I found myself wondering how hurricane victims get selected to be hugged by the President for the benefit of banks of photographers. I-feel-your-pain. It would have to be carefully established that you weren't likely to blurt out an uncomfortable opinion; and of course security would have to be gone into. Do you suppose you would then be offered a shower? Or does he hug them as they come? The one thing we can be absolutely sure of, is that there is nothing spontaneous about the process.

 

Wednesday, September 07, 2005

Nearly there Posted by Picasa
Hopeful sheep Posted by Picasa

I got these pictures from Beijing yesterday, and shamelessly reproduce them here although they have nothing to do with the Games or with knitting.

A couple of days before the Games we had a splendid rainbow, the full 180 degrees -- for a while it was even partially double. The left-hand leg was right there, in the stubble field. The village is about half a mile away and you could clearly see it through the rainbow. Some of the children took off in a spontaneous run and, as you see, very nearly got that pot of gold. That's Alistair Miles, James's son, in the lead, I think, with his cousin Archie Drake of Thessaloniki behind. I include the lower picture, taken a moment or two previously, for the sake of the sheep, who clearly entertained some woolly thoughts of wealth themselves.

Janis

Janis W. commented yesterday that she was surprised to see that another reader of this recondite Blog, Janis F.,  shared her unusual name. It's odder than that -- there is a third: Mrs Yarn of http://www.yarning.blogspot.com/ is also named Janis. She occasionally drops in here, and I read her blog regularly. It's odd. I couldn't have more than 30 readers altogether.

Baby Surprise

Janis W. asked what is different about the double-breasted version (DB) which I knit. Not easy. I must have knit it at least half-a-dozen times, and it still comes out as a total -- well, surprise. The EZ version which comes most readily to hand is the one in the Knitting Workshop, which is particularly cryptic and EZ-like. That adds to the difficulty. (It may have been smoothed out for subsequent publications.)  But I'll try.

You cast on more stitches (202 as opposed to 160) for the DB version. For the first bit, when you are creating mitres by decreasing, the no of stitches in the centre portion of the DB is exactly twice that of the outside bits. The first row is k. 49, double decrease, k. 98, double decrease, k. 49. The EZ version starts k. 34, double decrease, k. 86, double decrease, k. 34.
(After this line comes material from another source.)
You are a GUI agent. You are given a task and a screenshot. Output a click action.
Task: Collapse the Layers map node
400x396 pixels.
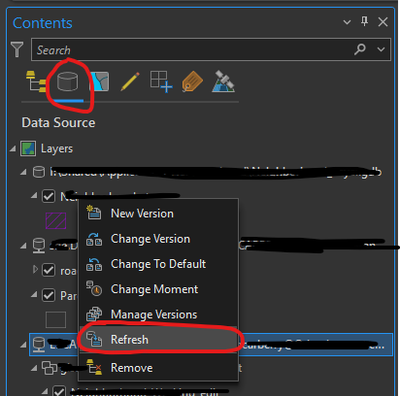[13, 149]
EZ increases for fullness at the cuff after 5 decreases. DB omits that. EZ has 22 decreases in that first part, DB has 23. Both then start increasing at the mitre line. Both increase 10 across the back for fulness: DB does it immediately after the decreases are complete, EZ after six increases.

EZ puts in the neck shaping after another seven increases (13 in all). DB starts shaping the neck at 10 increases, and continues the shaping by decreasing one at the beginning of each of the next eight rows, while continuing to increase at the mitres. EZ doesn't slope the neck like that.

So far, more or less, so good. After the neck shaping, DB puts in a row of buttonholes, then continues increasing another 16 times, puts in another row of buttonholes, two more rows straight, cast off.

I don't understand the final part of the EZ original at all. You work 10 ridges on the centre section only. You pick up 10 sts from each side of that little flap, and meld them with the original side sections, and put in buttonholes after another three increases. There is only one set of buttonholes for EZ, of course. She says to cast off loosely in PURL on the right side. I'll remember that. DB just says, cast off loosely.

In the immortal Knitlist rubric, I hope this helps. I doubt if it will.